---------- LISTED RECORDS

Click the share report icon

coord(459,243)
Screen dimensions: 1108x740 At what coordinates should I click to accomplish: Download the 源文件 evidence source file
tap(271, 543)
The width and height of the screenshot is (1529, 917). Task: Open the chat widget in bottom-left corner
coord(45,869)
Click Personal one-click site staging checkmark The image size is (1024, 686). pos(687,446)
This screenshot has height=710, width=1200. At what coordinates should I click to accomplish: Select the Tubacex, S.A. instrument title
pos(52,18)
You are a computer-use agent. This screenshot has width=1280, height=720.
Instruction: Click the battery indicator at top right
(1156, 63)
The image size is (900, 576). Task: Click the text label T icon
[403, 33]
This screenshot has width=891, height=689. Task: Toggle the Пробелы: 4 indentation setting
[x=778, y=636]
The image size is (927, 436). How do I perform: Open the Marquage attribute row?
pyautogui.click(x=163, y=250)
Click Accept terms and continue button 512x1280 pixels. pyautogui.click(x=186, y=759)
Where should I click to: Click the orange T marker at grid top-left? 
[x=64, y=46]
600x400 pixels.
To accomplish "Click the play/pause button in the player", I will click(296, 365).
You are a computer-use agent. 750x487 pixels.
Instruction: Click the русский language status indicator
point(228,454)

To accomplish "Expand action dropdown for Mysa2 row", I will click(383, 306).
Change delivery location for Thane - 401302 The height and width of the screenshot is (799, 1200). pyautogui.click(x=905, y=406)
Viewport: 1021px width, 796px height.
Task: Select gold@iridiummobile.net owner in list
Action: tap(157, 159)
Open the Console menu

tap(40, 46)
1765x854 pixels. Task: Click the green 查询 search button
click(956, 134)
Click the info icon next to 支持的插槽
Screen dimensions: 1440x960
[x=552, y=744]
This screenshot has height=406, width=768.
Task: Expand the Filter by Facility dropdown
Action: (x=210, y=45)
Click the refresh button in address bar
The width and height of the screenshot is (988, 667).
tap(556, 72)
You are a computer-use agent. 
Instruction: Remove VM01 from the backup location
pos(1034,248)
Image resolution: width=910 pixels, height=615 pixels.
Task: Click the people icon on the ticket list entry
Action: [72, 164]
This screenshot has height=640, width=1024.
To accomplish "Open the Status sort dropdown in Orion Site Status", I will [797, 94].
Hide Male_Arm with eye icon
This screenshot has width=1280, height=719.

--------------------

_ACTIVITY_
Only the lines above starting with the one with "This screenshot has width=891, height=689." and going through the one with "Click Accept terms" are to be copied, word for word and with both ends kept.

_RESPONSE_
This screenshot has width=891, height=689. Task: Toggle the Пробелы: 4 indentation setting
[x=778, y=636]
The image size is (927, 436). How do I perform: Open the Marquage attribute row?
pyautogui.click(x=163, y=250)
Click Accept terms and continue button 512x1280 pixels. pyautogui.click(x=186, y=759)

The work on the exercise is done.